BEGIN
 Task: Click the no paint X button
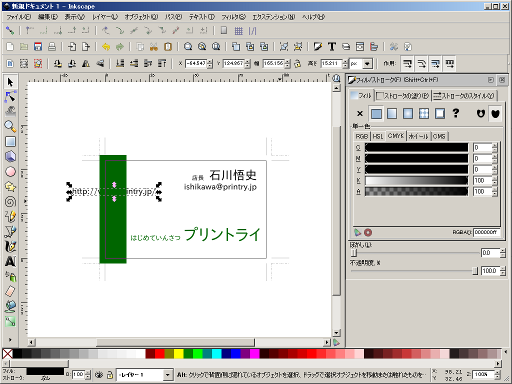click(x=360, y=114)
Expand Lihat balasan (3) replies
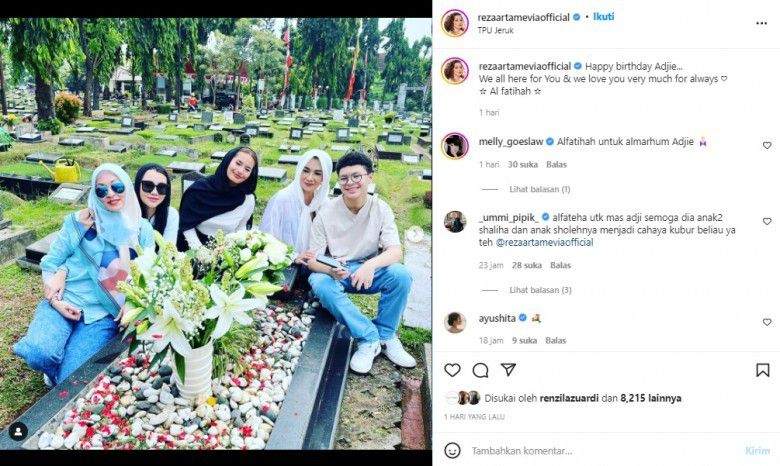 click(540, 290)
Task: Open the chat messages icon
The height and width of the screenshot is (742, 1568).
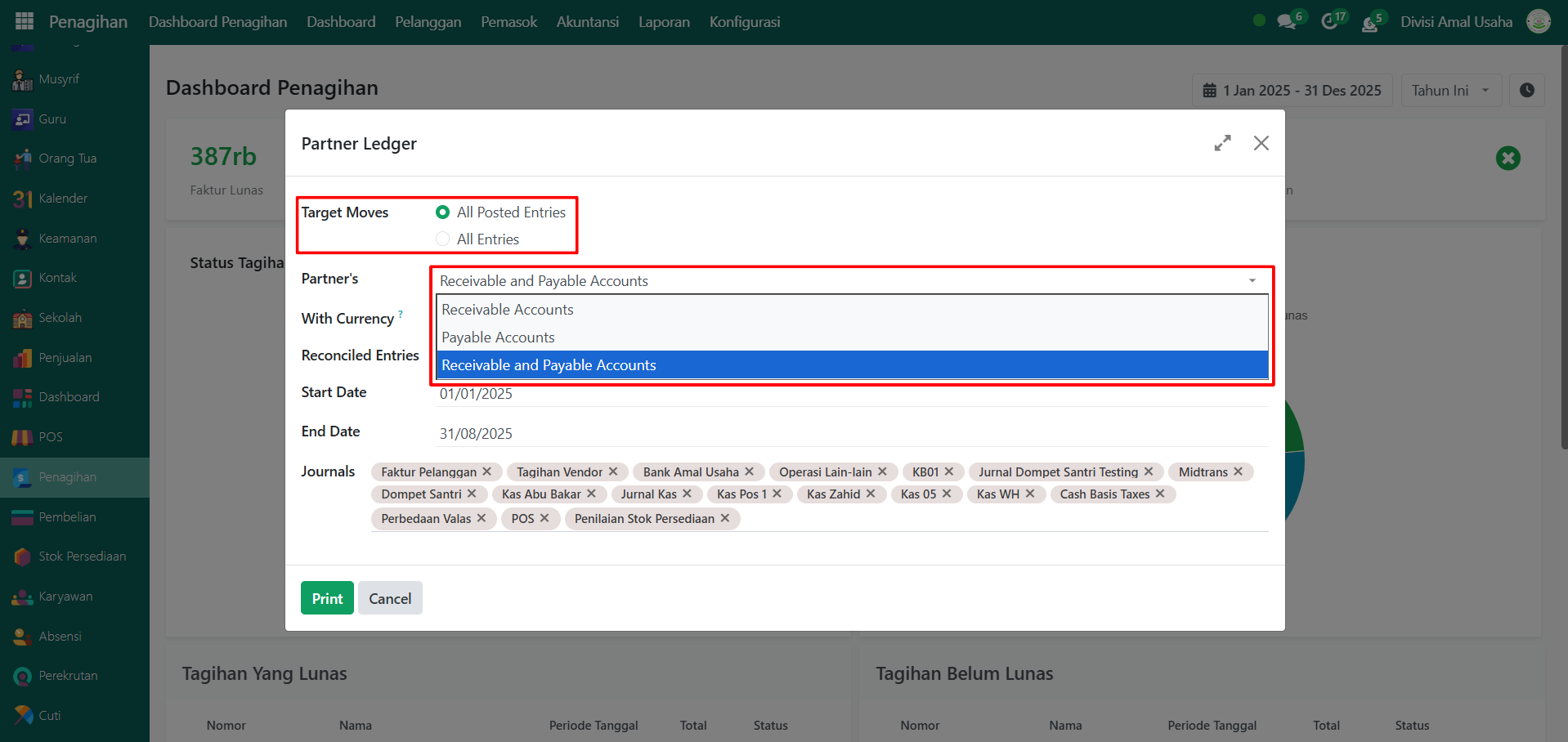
END
* [Directions for this task] Without any of the pictures, set the entries down again exactly as written.

* [Finished task]
 Task: Click the no paint X button
click(x=360, y=114)
Expand Lihat balasan (3) replies
 click(540, 290)
Task: Open the chat messages icon
The height and width of the screenshot is (742, 1568).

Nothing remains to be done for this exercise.